Kim Tae-yun

Personal information
- Nationality: South Korean
- Born: 28 September 1994 (age 31) Seoul, South Korea
- Height: 1.78 m (5 ft 10 in)
- Weight: 75 kg (165 lb)

Sport
- Country: South Korea
- Sport: Speed skating
- Club: Seoul Metropolitan Government

Achievements and titles
- Highest world ranking: 44 (1000 m)

Medal record
Olympic Games
| Bronze medal – third place | 2018 Pyeongchang | 1000 m |
World Single Distances Championships
| Silver medal – second place | 2019 Inzell | Team sprint |
Four Continents Championships
| Silver medal – second place | 2023 Quebec | Team sprint |
| Bronze medal – third place | 2023 Quebec | 1000 m |
| Bronze medal – third place | 2024 Salt Lake City | Team sprint |

= Kim Tae-yun (speed skater) =

South Korean speed skater (born 1994)

Kim Tae-yun (born 28 September 1994) is a South Korean speed skater.

==Career==
Kim competed at the 2014 Winter Olympics for South Korea. In the 1000 metres he finished 30th overall.

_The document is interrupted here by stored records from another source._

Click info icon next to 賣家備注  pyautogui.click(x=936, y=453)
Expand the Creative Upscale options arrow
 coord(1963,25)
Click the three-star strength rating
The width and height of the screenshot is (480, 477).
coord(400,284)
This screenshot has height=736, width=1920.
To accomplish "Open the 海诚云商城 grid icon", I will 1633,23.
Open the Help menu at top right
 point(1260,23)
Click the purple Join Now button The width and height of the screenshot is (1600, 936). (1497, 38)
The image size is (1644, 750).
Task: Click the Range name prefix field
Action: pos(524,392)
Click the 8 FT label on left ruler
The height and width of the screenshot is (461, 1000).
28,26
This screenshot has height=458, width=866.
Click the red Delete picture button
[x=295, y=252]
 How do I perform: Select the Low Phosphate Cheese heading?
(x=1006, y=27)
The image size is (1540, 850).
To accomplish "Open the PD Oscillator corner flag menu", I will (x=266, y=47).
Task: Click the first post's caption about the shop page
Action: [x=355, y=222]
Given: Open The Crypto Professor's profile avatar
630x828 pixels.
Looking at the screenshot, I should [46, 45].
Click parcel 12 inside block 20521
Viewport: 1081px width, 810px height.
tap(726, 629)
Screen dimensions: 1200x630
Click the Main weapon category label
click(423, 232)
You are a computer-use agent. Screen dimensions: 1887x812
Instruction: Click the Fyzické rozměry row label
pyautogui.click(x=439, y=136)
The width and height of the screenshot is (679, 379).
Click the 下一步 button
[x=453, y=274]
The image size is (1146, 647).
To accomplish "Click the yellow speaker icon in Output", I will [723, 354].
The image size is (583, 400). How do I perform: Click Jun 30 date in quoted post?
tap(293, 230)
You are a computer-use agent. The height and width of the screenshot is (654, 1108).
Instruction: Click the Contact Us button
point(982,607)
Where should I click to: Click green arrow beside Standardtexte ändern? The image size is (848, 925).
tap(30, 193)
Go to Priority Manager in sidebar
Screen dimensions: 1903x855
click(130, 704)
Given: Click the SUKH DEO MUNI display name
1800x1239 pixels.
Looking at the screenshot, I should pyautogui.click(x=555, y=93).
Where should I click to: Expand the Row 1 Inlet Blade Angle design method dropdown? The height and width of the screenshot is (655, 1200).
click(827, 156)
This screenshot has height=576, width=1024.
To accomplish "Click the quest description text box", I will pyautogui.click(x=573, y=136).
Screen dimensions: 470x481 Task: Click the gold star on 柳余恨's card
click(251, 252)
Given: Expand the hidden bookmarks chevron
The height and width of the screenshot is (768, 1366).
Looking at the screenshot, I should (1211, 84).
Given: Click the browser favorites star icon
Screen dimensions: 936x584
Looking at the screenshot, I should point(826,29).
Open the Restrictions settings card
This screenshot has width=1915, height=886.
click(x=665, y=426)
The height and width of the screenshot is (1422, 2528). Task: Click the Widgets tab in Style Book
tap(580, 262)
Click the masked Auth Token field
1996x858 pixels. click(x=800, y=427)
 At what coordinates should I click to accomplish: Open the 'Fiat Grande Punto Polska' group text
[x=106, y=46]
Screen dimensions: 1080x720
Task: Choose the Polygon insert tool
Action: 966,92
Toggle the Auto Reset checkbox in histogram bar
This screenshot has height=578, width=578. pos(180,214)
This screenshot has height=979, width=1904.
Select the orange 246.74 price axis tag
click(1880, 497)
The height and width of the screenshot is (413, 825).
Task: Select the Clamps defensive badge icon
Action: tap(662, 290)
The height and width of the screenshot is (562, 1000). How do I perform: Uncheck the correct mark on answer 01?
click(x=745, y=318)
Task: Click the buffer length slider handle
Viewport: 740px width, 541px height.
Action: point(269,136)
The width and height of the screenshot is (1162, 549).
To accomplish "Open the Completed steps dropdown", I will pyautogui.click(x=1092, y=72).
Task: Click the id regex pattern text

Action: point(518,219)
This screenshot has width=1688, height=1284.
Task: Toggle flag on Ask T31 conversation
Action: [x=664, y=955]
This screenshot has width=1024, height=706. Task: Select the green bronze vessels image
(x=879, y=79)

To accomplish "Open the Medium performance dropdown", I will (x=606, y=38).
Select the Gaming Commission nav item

Kim made his World Cup debut in November 2013. As of September 2014, Kim's top World Cup finish is 6th in a 1000m B race at Salt Lake City in 2013–14. His best overall finish in the World Cup is 44th, in the 1000 metres in 2013–14.

At the 2018 Winter Olympics in Pyeongchang, Kim exceeded expectations by winning the bronze medal in the 1000 metres race.